Conquanto esta e outras transformações tenham diversificado os modelos de provisão de segurança durante o Carnaval (Maia, 2008; Melo, 2009; Cabral; Krane; Dantas, 2013; Oliveira, 2019), o foco do presente trabalho é as diferentes maneiras de “policiamento” do Carnaval de Salvador, em especial o modo como o acesso e uso dos espaços públicos têm sido privatizados pela segurança dos blocos com corda. Quanto à organização deste artigo, além das seções introdutória, da revisão da literatura e da metodologia, ele contem seis seções adicionais: as relações entre foliões não associados e associados, a segurança híbrida dos blocos, o modelo de segurança, as táticas excludentes, forma de coordenação entre a segurança interna e as forças policiais, as reações negativas dos foliões não associados, e as considerações finais.

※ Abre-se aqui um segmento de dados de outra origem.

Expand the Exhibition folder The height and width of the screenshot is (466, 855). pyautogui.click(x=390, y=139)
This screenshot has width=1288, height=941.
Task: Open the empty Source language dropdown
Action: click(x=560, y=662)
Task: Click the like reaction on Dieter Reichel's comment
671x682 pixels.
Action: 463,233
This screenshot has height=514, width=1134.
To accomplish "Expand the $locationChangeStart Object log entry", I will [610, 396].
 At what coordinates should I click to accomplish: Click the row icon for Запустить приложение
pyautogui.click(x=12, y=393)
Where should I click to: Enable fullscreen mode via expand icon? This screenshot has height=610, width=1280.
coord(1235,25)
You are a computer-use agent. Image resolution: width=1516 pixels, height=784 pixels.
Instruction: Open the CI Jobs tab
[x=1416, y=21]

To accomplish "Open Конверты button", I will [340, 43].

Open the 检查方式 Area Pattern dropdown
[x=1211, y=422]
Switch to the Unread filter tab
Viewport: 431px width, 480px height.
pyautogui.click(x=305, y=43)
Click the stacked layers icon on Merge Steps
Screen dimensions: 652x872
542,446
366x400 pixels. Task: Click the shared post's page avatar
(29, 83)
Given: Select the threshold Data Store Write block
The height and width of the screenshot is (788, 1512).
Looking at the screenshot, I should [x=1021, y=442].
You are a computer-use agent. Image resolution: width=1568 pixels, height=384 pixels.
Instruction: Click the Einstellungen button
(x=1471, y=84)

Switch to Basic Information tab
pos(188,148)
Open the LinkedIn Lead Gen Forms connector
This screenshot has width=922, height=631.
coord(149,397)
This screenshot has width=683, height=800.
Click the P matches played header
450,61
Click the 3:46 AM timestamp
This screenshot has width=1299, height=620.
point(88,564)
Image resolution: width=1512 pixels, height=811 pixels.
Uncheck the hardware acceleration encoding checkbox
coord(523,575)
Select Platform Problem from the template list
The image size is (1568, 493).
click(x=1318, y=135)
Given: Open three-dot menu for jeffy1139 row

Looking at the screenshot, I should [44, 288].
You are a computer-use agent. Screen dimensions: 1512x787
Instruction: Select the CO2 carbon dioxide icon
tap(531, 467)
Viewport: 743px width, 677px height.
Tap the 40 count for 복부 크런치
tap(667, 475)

Revisão da literatura sobre as atividades da segurança privada nos espaços públicos

Após se estabelecerem e consolidarem no seio das chamadas propriedades privadas massificadas (Shearing; Stenning, 1981), dos espaços comunais (Kempa; Stenning; Wood, 2004) ou espaços híbridos (Kempa et al., 1999), as firmas de segurança privada têm estendido suas atividades aos espaços públicos abertos (Jones; Newburn, 1998). Trata-se de um deslocamento que tem alterado importantes características destas firmas em termos de poder ou capacidade de ordenamento social destes espaços, mudanças no estilo de prestação dos serviços e parceria com as forças policiais, e diferentes impactos negativos sobre os direitos civis e garantias de segmentos sociais considerados inoportunos ou indesejáveis.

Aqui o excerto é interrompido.